I also noticed that every time I love a show, I love every character in it, even the villains… this applies to Iran Man 2 of course…and also applies to Ugly Betty, Modern Family, Star Trek…so you really can’t ask me which one is my favorite character, I truly love all of them.
For Iron Man fans, here is a neat augmented reality app you should try. Put yourself in Iron Man’s suit and helmets, the only drawback is that you gotta download the widget…which takes a minute… Christopher, thanks for sharing!
Also, just to add to the continued super hero theme, I want to share a great post from Wired. I always hate to just take other people’s post and paste it in my blog, even given the attribute and trackback, but this one is just so fantastic and fits so well in this Iron Man post, I could not help it, so, please, enjoy:
Sergey Brin and Larry Page, presidents of Google
$35 billion (combined)
Search out evildoers and banish them to a secret data center in a fake volcano.

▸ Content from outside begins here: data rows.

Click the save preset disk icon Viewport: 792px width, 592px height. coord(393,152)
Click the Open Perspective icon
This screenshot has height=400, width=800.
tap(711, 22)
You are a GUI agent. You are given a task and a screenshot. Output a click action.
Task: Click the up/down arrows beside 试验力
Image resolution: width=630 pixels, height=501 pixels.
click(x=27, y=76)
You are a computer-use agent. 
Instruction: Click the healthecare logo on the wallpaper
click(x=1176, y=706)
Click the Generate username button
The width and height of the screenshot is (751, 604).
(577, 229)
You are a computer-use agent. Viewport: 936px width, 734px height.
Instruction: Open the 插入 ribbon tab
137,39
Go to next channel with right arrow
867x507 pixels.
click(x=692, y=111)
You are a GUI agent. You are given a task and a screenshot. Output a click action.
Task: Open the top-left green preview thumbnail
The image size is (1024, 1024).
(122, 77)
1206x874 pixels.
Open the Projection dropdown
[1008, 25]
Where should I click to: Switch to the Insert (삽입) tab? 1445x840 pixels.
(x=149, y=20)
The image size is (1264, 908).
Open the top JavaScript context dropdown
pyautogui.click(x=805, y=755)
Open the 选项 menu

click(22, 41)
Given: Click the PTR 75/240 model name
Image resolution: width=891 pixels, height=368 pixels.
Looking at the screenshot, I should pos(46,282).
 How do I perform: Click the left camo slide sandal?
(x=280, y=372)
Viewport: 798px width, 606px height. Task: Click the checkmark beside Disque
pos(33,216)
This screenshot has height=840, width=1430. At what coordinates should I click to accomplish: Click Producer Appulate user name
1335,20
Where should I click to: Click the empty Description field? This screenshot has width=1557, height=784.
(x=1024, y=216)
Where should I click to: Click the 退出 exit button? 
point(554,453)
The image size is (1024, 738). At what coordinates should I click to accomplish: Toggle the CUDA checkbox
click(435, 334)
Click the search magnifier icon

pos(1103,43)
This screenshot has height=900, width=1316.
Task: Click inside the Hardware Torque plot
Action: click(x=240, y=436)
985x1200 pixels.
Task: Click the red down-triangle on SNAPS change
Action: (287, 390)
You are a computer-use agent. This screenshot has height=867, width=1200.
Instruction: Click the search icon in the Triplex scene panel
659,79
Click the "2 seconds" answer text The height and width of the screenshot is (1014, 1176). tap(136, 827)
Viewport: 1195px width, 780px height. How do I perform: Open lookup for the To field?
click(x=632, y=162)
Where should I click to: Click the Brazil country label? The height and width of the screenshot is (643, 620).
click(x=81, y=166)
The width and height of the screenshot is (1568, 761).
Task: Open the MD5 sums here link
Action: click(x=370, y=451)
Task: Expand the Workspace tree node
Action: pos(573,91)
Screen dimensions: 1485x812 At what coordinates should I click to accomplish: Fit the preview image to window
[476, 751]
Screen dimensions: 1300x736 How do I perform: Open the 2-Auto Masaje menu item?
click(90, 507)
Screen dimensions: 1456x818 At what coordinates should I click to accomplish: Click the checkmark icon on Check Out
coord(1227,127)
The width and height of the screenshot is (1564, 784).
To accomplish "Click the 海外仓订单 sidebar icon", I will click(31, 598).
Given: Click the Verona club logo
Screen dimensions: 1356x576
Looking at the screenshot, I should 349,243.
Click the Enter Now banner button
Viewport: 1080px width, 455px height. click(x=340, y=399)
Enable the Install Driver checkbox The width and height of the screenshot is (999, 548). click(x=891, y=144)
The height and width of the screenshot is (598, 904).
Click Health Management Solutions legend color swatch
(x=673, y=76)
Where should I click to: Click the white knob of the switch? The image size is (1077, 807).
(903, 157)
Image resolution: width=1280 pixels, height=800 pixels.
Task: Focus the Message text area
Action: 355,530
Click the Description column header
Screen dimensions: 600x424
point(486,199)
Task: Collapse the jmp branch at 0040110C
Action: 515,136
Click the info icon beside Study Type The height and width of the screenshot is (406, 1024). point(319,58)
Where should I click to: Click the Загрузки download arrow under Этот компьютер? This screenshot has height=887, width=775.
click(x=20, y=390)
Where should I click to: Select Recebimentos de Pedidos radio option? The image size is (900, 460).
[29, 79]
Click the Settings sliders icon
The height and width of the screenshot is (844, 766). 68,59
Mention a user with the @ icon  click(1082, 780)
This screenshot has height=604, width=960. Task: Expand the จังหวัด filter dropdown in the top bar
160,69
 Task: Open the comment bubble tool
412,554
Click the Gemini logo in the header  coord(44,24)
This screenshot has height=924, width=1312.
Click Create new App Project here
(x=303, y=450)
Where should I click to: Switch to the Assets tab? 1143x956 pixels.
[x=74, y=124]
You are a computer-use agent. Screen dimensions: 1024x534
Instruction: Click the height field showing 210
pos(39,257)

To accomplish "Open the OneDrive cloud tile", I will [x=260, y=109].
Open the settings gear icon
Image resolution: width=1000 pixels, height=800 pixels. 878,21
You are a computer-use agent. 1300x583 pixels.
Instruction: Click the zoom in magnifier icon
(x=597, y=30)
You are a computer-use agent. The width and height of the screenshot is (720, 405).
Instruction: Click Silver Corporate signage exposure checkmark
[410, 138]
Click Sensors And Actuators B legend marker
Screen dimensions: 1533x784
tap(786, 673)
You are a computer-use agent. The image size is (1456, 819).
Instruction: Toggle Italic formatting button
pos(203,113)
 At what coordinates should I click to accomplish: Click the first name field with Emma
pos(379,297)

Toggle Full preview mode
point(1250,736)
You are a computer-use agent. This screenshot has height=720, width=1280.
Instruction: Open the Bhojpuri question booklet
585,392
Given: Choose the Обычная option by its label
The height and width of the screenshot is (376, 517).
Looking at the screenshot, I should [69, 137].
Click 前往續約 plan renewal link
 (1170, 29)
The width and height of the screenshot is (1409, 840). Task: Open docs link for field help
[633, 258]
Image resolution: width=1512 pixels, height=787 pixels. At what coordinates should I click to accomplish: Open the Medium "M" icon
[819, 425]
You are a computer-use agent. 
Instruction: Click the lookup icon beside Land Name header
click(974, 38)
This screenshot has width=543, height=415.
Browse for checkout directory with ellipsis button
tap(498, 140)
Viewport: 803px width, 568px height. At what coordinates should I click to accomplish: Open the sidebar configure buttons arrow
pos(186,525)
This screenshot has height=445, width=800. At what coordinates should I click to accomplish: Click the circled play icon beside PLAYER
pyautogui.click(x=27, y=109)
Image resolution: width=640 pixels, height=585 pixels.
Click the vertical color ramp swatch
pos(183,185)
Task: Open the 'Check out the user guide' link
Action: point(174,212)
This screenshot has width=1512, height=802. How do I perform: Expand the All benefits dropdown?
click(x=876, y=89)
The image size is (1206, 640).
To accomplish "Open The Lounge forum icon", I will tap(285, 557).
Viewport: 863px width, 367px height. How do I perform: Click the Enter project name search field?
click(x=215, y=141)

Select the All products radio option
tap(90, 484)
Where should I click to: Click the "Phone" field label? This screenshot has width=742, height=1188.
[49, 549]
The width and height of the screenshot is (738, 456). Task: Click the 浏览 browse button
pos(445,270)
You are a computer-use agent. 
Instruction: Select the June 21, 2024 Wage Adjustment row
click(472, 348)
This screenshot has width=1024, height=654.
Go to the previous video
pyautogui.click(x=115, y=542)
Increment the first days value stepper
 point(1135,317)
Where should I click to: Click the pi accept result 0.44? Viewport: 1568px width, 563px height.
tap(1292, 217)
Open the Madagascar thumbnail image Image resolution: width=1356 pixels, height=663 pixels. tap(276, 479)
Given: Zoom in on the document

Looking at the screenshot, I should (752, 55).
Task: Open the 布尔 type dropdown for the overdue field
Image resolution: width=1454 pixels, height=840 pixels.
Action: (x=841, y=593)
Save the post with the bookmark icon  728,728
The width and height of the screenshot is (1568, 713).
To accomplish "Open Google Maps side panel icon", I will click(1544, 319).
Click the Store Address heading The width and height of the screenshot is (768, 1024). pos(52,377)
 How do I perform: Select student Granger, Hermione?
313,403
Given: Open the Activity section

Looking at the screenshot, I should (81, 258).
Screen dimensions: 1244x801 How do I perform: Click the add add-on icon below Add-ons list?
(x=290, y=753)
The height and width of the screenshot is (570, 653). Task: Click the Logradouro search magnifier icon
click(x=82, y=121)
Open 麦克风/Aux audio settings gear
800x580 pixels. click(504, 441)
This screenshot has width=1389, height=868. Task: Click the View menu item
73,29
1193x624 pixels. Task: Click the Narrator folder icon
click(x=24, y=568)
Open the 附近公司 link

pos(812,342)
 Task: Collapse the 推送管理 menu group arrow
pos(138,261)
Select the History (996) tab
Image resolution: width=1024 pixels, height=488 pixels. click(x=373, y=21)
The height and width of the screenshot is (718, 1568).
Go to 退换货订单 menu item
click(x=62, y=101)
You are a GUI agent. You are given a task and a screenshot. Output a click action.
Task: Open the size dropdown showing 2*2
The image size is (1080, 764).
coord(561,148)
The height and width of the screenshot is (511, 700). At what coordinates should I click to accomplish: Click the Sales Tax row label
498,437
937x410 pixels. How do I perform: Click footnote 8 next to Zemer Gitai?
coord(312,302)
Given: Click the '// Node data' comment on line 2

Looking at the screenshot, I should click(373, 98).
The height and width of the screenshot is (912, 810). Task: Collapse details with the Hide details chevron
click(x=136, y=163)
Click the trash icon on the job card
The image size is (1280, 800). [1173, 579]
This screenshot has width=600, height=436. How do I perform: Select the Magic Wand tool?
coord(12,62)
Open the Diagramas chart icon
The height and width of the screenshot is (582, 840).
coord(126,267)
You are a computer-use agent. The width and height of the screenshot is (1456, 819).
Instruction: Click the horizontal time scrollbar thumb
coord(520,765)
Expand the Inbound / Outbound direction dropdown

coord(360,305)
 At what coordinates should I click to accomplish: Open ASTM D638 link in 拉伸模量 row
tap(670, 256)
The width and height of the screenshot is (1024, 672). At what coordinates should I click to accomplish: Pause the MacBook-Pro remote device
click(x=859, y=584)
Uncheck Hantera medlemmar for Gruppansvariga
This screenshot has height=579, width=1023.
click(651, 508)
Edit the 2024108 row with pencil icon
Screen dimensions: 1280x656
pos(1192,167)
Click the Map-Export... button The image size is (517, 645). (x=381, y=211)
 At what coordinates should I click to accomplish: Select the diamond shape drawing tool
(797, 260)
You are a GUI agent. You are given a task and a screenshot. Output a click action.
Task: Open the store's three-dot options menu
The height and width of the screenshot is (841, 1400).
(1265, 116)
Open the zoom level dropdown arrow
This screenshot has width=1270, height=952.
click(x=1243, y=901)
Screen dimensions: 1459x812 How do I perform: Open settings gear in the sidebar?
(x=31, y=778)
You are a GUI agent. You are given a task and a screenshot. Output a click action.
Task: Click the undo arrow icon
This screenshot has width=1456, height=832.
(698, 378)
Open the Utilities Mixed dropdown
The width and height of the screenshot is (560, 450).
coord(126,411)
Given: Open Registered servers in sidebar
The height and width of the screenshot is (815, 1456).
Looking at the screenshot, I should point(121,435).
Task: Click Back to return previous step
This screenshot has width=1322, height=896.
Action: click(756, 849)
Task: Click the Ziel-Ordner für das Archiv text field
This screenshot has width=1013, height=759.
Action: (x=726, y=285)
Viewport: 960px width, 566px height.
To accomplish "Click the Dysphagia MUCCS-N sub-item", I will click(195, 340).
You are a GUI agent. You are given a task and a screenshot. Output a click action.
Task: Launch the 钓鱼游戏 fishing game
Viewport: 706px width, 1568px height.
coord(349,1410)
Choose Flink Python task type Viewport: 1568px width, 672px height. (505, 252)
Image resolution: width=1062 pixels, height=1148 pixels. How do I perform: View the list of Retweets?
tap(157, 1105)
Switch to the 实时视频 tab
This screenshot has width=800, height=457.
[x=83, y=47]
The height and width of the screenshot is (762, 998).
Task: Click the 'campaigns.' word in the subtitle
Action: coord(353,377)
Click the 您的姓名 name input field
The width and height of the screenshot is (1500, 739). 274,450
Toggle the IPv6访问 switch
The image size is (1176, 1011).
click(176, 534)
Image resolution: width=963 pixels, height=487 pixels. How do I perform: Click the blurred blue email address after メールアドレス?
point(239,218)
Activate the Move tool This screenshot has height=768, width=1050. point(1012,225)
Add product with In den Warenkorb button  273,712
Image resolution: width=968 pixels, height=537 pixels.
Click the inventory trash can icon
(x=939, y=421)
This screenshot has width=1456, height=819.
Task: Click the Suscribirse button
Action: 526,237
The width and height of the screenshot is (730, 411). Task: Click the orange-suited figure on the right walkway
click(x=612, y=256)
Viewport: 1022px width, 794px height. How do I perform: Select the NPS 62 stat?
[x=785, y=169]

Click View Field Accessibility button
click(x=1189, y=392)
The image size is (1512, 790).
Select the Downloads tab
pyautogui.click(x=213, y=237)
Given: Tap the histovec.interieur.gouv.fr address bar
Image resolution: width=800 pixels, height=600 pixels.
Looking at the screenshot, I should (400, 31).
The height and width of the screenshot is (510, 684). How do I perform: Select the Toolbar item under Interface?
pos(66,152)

“You feeling lucky? Well, are you, punk?”
Jeff Bezos, chair and CEO of Amazon.com
By-the-book hero has a patented one-punch thug-apprehension system.
“Congratulations, you qualify for free shipping … to jail!”
The Feature Creep
Bill Gates, chair of Microsoft
Doggedly pursues scofflaws, slowing them to a crawl with bloatware.
“I’ll steamroll you like I did the Sherman Antitrust Act!”
The Zen Torpedo
Larry Ellison, CEO of Oracle
This software-slinging sailor is all about CRM: Clobbering Ruthless Miscreants.
“My databases? Unbreakable. Your bones? Not.”
Mark Zuckerberg, CEO of Facebook
Scans malefactors’ oversharing wall posts for details of fiendish plots.
“Status update: Your jaw is now in a relationship with my fist!”